DISTINCT REGULATION OF BETA-1-ADRENERGIC AND BETA-2-ADRENERGIC RECEPTORS IN CHINESE-HAMSTER FIBROBLASTS

The agonist-induced reduction of beta-adrenergic receptor (beta-AR) cell surface density is a well documented phenomenon. The mechanisms responsible for this regulation have been well characterized for the beta(2)AR. They include a rapid sequestration of the receptor away from the cell surface in a vesicular compartment and a longer term down-regulation of the total beta(2)AR number. In contrast, very little is known about the cell surface regulation of the beta(1)AR. In the present study, we have compared the agonist-mediated regulation of beta(1)- and beta(2)AR in Chinese hamster fibroblasts transfected with the cDNA encoding either beta-AR subtype. Cells expressing similar numbers of the two beta-AR subtypes were selected for the study. The expressed receptors exhibit typical beta(1)- and beta(2)AR selectivity for agonists and antagonists, as assessed by radioligand binding. Both receptors were found to be positively coupled to the adenylyl cyclase stimulatory pathway, but marked differences in the receptor regulation profiles were observed. Treatment of the cells expressing the beta(2)AR with the agonist isoproterenol leads to a rapid sequestration of > 30% of the receptors away from the cell surface into a light vesicular fraction, where they are inaccessible to the hydrophilic ligand CGP-12177. In contrast, virtually no agonist-induced sequestration is observed in the cells expressing the beta(1)AR. Longer exposure of the cells to isoproterenol leads to a time-dependent reduction in the total number of beta-ARs in both beta(1)- and beta(2)AR- expressing cell lines.

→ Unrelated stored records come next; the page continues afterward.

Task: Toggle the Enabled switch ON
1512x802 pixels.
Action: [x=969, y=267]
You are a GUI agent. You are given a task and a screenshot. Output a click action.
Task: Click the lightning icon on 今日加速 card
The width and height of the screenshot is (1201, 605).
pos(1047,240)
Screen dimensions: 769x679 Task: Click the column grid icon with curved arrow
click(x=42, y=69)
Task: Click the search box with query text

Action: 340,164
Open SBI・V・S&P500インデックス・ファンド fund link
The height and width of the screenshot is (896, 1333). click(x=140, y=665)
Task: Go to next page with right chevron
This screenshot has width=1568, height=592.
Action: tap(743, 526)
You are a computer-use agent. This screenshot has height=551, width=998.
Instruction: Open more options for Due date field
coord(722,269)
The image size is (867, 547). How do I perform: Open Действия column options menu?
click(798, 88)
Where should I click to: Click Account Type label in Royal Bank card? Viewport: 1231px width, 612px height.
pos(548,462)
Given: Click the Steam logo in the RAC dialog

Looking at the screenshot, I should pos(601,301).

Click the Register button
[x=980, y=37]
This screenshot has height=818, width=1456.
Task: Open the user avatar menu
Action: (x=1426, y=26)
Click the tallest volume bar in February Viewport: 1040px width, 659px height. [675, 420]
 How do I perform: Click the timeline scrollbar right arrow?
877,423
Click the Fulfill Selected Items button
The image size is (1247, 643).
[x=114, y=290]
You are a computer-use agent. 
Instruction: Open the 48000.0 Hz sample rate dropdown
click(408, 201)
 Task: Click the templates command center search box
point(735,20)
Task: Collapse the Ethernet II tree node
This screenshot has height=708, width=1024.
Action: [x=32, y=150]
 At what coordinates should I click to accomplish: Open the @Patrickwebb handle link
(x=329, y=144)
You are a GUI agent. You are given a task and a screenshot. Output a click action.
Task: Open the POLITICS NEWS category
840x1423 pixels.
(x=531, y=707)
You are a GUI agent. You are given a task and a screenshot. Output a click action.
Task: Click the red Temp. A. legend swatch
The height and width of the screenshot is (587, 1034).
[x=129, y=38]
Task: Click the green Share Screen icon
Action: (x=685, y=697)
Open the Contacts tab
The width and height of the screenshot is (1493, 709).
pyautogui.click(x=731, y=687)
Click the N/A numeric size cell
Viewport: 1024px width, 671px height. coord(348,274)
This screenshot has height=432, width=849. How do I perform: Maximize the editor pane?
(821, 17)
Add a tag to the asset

However, this down-regulation is significantly slower in the cells expressing the beta(1)AR. In fact, no appreciable down-regulation of the beta(1)ARs is detected in the first 4 hr of agonist treatment, compared with a down-regulation of > 50% of the beta(2)ARs for the same period. After a 24-hr treatment with isoproterenol, < 20% of the original number of beta(2)ARs remain, whereas 60% of the beta(1)ARs are still present after the same treatment. These results, therefore, suggest that, when expressed in an identical cell line, beta(1)AR and beta(2)AR follow distinct patterns of regulation. In fact, both agonist-induced sequestration and down-regulation are considerably blunted for the beta(1)AR, compared with the beta(2)AR.